A new study by the Washington-based Heritage Foundation recommends that the US greatly increase its ties to Taiwan to “rebalance” the US’ relationship with China.
“Washington should take steps to indicate that, as the world’s sole superpower and largest economy, it has a range of both military-related and non-military options available if cooperation with China continues to come up empty,” said Dean Cheng (成斌), a research fellow in Chinese Political and Security Affairs at the foundation.
Cheng, author of the report US-China Cooperation: Strengthening the US Hand, produced the study in response to speculation that China’s decision not to meet US Secretary of Defense Robert Gates last week was a direct result of “their continued pique with US arms sales to Taiwan.”
Gates wanted to visit Beijing last week — while in Asia for other meetings — to discuss North Korea and Iran, but failed to win an invitation because the Chinese leadership decided it was “not convenient.”
“This incident suggests that military-to-military relations between the PRC [People’s Republic of China] and the United States remain at a low point despite efforts by the [US President Barack] Obama Administration to reset Beijing-Washington relations,” Cheng said
“It also suggests that the Chinese view military-to-military talks and other US interests as somehow irrelevant to their own,” he said. “Taking back some of the concessions the Chinese have pocketed over the years would be a good way of rebalancing the relationship to US advantage.”
He said it would demonstrate what is at stake for Chinese officials in the relationship and perhaps make them more amenable to more balanced cooperation in future.
In the report, Cheng made four recommendations.
First, he said the US should proceed with the sale of F-16C/D fighters to Taiwan.
“Just as delaying the visit of the Dalai Lama sent the wrong signal that the US was considering altering its interactions with the Tibetan leader, so continued delay on the sale of badly needed fighter aircraft to Taiwan will only mislead Beijing into thinking it has more leverage on this issue than it does,” Cheng said.
Second, he urges Obama to dispatch Cabinet secretaries to Taiwan on a more regular basis.
“Over the past year there has been talk of Secretary of Veterans Affairs Eric Shinseki visiting the island. This would be a good start. The symbolism of a former chief of staff of the Army visiting the island would not be lost on either side of the [Taiwan] Straits,” he wrote.
Third, Chen said the White House should seriously pursue a free-trade agreement with Taiwan.

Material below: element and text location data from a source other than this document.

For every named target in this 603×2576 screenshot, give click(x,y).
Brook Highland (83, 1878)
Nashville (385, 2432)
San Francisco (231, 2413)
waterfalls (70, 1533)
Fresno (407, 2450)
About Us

“Such a measure would remind China that the US has non-military levers at its disposal. Moreover, such a move would help the administration attain its avowed goal of doubling US exports. Unlike the PRC, Taiwan is also a potentially valuable high-technology trading partner, as Taipei’s commitment to the protection of intellectual property rights is stronger than Beijing’s,” he wrote.
Lastly, Chen wrote that more regular interaction between US and Taiwan defense officials would be preferable.
Given the continued US defense commitment to Taiwan, Chen wrote, greater familiarity between the defense and military officials in Taipei and Washington is essential.
“All of these recommendations are good ideas in their own right, not chips to be traded for China’s cooperation on matters that should be of mutual concern, like North Korea’s nuclear threat or military-to-military consultation,” he wrote.